Life
Schulhoff was born in Prague into a family of Jewish-German origin. The noted pianist and composer Julius Schulhoff was his great-uncle.
Antonín Dvořák encouraged Schulhoff's earliest musical studies, which began at the Prague Conservatory when he was ten years old. He studied composition and piano there and later in Vienna, Leipzig, and Cologne, where his teachers included Claude Debussy, Max Reger, Fritz Steinbach, and Willi Thern. He won the Mendelssohn Prize twice, for piano in 1913 and for composition in 1918. He served on the Russian front in the Austro-Hungarian army during World War I. He was wounded and was in an Italian prisoner-of-war camp when the war ended. He lived in Germany after the war until returning to Prague in 1923 where he joined the faculty of the conservatory in 1929.
He was one of the first generation of classical composers to find inspiration in the rhythms of jazz music. Schulhoff also embraced the avant-garde influence of Dadaism in his performances and compositions after World War I. When organizing concerts of avant-garde music in 1919, he included this manifesto:
Absolute art is revolution, it requires additional facets for development, leads to overthrow (coups) in order to open new paths...and is the most powerful in music.... The idea of revolution in art has evolved for decades, under whatever sun the creators live, in that for them art is the commonality of man. This is particularly true in music, because this art form is the liveliest, and as a result reflects the revolution most strongly and deeply–the complete escape from imperialistic tonality and rhythm, the climb to an ecstatic change for the better.Schulhoff occasionally performed as a pianist in the Prague Free Theatre. He also toured Germany, France and England performing his own works, contemporary classical compositions, and jazz.
His 1921 Suite for Chamber Orchestra, in one critic's words, "is stylistically mixed, with jazz-like numbers...encompassing two slow affecting ones...as if the clown of Die Wolkenpumpe has let the mask slip as he recalled the horrors and absurdities of the trenches." He wrote his friend Alban Berg in 1921:
I am boundlessly fond of nightclub dancing, so much so that I have periods during which I spend whole nights dancing with one hostess or another...out of pure enjoyment of the rhythm and with my subconscious filled with sensual delight.... hereby I acquire phenomenal inspiration for my work, as my conscious mind is incredibly earthly, even animal as it were.Olin Downes praised a Salzburg performance of his his Five Pieces for String Quartet in 1924:
These pieces attempted only to charm or entertain. They had spontaneous humor, sentiment, a fluent and admirable technic. The idiom has enough modern pepper in it to constantly stimulate the ear; but the music is not forced, any more than it is portentous. A young composer of talent disported himself in these pieces, and his audience was duly grateful. Not all composers, old or young, have the good sense not to take themselves, now and again, too seriously.Downes reported that following the performance Schultoff played American ragtime numbers on piano at a local inn "till the walls tottered".

[Work instructions]
Quote the Schulhoff passage, starting with "Antonín Dvořák encouraged" and going on through "conservatory in 1929.". The rows that follow come from a separate source.

[Raw data]

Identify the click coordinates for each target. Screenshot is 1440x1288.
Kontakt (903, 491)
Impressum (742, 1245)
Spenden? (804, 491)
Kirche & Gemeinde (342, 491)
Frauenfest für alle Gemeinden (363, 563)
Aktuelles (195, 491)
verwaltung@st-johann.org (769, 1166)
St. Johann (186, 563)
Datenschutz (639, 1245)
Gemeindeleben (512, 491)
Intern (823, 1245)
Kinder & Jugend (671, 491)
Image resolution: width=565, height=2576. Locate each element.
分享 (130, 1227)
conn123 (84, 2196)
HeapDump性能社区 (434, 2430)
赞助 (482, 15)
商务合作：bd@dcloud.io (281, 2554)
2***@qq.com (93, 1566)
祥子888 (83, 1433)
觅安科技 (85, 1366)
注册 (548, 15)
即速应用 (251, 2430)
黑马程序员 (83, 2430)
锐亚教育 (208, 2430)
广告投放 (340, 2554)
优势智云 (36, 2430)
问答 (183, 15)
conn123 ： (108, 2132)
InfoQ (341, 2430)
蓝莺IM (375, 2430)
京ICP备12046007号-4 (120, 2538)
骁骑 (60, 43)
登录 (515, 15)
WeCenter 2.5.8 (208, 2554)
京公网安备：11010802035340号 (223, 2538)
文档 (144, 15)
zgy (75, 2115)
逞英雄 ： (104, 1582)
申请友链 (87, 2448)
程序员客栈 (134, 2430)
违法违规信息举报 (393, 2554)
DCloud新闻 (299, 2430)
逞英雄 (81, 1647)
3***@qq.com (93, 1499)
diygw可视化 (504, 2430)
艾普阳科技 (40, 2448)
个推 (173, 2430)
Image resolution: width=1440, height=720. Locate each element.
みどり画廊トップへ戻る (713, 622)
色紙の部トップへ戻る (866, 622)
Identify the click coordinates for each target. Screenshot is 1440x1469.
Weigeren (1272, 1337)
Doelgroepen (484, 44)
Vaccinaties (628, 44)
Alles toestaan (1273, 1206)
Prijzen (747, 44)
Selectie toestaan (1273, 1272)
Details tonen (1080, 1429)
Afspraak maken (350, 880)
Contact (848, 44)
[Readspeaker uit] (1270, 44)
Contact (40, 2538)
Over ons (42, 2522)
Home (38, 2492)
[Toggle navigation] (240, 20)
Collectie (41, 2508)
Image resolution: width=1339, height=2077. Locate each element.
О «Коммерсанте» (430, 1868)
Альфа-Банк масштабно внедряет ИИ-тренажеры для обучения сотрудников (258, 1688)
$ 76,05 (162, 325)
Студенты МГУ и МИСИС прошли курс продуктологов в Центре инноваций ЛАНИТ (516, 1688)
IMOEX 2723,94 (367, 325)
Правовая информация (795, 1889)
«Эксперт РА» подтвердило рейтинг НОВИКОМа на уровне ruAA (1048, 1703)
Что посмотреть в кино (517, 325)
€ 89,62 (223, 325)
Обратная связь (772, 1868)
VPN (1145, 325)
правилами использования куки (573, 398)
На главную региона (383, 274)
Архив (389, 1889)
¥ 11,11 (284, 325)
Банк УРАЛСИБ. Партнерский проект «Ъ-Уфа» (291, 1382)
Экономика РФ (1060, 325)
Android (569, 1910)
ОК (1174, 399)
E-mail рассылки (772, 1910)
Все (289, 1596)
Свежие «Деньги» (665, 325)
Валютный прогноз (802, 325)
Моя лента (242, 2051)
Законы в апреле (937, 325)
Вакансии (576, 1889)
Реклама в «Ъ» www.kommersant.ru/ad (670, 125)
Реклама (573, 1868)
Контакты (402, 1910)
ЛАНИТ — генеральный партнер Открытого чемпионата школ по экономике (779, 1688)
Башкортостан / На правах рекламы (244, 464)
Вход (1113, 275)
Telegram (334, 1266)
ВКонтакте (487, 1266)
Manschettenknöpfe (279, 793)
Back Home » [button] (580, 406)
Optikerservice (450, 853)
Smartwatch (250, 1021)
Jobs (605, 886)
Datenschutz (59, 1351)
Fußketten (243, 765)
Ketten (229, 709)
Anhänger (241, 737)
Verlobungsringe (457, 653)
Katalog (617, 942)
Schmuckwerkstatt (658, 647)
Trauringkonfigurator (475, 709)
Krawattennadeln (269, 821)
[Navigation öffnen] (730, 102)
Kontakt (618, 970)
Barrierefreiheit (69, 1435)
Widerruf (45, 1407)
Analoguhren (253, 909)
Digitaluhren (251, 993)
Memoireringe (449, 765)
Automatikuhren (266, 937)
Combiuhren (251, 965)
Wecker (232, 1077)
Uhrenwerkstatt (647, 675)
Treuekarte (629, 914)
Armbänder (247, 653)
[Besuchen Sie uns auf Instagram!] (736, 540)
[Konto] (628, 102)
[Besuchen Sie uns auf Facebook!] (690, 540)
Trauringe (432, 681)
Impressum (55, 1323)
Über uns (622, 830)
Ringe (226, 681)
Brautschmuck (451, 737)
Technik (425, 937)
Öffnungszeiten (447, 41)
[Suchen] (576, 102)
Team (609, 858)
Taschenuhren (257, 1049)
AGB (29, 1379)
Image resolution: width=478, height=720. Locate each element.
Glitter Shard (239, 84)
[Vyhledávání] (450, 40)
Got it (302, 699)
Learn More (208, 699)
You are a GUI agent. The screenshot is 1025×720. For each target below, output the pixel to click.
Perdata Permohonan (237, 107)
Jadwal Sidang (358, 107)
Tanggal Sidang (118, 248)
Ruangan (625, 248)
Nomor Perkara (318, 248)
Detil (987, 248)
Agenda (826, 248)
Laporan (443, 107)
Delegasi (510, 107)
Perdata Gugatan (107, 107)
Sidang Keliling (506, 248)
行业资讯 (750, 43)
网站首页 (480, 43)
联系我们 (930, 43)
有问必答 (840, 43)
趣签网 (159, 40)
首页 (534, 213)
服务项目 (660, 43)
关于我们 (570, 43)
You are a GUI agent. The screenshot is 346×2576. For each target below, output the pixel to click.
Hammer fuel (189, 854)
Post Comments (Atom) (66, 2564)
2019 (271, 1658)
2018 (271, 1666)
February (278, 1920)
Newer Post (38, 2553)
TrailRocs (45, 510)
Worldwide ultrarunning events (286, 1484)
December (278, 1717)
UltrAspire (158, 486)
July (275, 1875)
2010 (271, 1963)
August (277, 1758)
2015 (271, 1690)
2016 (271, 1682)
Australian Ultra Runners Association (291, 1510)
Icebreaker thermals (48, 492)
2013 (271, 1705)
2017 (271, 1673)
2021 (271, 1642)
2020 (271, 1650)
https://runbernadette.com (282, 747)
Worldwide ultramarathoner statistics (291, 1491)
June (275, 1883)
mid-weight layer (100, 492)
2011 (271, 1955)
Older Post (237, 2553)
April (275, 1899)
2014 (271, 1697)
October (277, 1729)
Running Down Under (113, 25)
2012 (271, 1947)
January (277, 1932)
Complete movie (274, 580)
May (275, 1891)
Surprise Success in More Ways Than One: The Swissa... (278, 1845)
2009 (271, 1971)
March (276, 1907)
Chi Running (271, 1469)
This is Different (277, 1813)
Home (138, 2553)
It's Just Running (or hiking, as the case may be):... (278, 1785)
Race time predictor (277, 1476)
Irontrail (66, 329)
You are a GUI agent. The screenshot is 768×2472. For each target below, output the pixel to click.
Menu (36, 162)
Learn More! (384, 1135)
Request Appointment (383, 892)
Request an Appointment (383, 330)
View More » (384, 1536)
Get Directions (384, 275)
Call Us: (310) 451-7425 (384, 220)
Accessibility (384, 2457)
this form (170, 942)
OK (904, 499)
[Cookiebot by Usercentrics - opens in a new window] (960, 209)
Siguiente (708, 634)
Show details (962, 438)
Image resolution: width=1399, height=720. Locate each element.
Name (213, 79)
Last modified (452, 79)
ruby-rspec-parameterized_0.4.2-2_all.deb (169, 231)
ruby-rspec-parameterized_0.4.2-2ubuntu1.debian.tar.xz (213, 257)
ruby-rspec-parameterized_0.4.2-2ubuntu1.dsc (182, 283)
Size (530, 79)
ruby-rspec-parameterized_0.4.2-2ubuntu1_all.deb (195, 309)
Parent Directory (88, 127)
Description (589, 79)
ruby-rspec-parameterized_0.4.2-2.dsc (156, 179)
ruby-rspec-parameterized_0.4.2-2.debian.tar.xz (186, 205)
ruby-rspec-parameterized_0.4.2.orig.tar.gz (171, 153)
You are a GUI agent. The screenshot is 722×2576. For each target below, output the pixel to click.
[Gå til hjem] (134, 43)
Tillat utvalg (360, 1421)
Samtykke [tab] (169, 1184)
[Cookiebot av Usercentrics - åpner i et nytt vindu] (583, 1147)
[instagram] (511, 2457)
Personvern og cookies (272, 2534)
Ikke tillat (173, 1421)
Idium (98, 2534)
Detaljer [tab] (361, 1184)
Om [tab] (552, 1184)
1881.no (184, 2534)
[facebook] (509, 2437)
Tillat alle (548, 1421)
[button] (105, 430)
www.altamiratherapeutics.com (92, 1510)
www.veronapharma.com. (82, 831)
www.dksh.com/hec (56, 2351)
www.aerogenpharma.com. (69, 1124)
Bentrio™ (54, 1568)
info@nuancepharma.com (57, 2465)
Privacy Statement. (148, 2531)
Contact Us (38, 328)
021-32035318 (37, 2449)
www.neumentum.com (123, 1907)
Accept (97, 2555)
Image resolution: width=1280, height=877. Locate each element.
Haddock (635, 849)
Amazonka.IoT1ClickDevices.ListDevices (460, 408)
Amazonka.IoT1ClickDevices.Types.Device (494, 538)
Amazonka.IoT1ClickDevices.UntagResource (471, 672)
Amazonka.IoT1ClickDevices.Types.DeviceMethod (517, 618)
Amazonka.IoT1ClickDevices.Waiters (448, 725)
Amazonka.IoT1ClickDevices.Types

[Answer]
Antonín Dvořák encouraged Schulhoff's earliest musical studies, which began at the Prague Conservatory when he was ten years old. He studied composition and piano there and later in Vienna, Leipzig, and Cologne, where his teachers included Claude Debussy, Max Reger, Fritz Steinbach, and Willi Thern. He won the Mendelssohn Prize twice, for piano in 1913 and for composition in 1918. He served on the Russian front in the Austro-Hungarian army during World War I. He was wounded and was in an Italian prisoner-of-war camp when the war ended. He lived in Germany after the war until returning to Prague in 1923 where he joined the faculty of the conservatory in 1929.